If large numbers of blue crab larvae are tainted, their population is virtually certain to take a hit over the next year and perhaps longer, scientists say. The spawning season occurs between April and October, but the peak months are in July and August.
How large the die-off would be is unclear, Perry said. An estimated 207 million gallons of oil have spewed into the Gulf since an April 20 drilling rig explosion triggered the spill, and thousands of gallons of dispersant chemicals have been dumped.
Scientists will be focusing on crabs because they’re a “keystone species” that play a crucial role in the food web as both predator and prey, Perry said.
Richard Condrey, a Louisiana State University oceanographer, said the crabs are “a living repository of information on the health of the environment.”
Named for the light-blue tint of their claws, the crabs have thick shells and 10 legs, allowing them to swim and scuttle across bottomlands. As adults, they live in the Gulf’s bays and estuaries amid marshes that offer protection and abundant food, including snails, tiny shellfish, plants and even smaller crabs. In turn, they provide sustenance for a variety of wildlife, from redfish to raccoons and whooping cranes.
Adults could be harmed by direct contact with oil and from eating polluted food. But scientists are particularly worried about the vulnerable larvae.
That’s because females don’t lay their eggs in sheltered places, but in areas where estuaries meet the open sea. Condrey discovered several years ago that some even deposit offspring on shoals miles offshore in the Gulf.

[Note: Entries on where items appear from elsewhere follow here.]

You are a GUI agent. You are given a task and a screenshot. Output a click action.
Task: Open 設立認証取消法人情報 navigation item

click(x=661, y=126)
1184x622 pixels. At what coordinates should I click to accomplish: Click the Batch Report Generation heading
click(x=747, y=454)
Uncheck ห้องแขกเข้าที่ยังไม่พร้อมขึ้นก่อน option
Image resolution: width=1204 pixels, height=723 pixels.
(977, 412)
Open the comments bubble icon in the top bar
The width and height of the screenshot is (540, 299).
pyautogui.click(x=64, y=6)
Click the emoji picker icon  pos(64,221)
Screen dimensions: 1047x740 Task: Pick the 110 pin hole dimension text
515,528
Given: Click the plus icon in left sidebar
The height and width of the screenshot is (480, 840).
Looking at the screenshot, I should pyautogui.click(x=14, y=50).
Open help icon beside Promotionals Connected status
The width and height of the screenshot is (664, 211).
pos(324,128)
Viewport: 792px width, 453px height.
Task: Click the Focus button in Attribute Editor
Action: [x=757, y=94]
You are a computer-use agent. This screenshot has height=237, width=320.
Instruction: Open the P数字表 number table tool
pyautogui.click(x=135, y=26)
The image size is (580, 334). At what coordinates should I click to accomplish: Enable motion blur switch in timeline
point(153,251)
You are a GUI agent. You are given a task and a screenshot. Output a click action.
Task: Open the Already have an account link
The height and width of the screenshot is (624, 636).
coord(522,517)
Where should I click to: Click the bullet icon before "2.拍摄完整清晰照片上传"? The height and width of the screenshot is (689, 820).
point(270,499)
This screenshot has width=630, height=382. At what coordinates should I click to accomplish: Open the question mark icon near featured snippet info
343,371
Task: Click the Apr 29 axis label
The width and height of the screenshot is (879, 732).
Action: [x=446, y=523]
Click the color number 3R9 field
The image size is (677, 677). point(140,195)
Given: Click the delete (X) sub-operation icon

The larvae grow as they drift with the currents back toward the estuaries for a month or longer. Many are eaten by predators, and only a handful of the 3 million or so eggs from a single female live to adulthood.
But their survival could drop even lower if the larvae run into oil and dispersants.
“Crabs are very abundant. I don’t think we’re looking at extinction or anything close to it,” said Taylor, one of the researchers who discovered the orange spots.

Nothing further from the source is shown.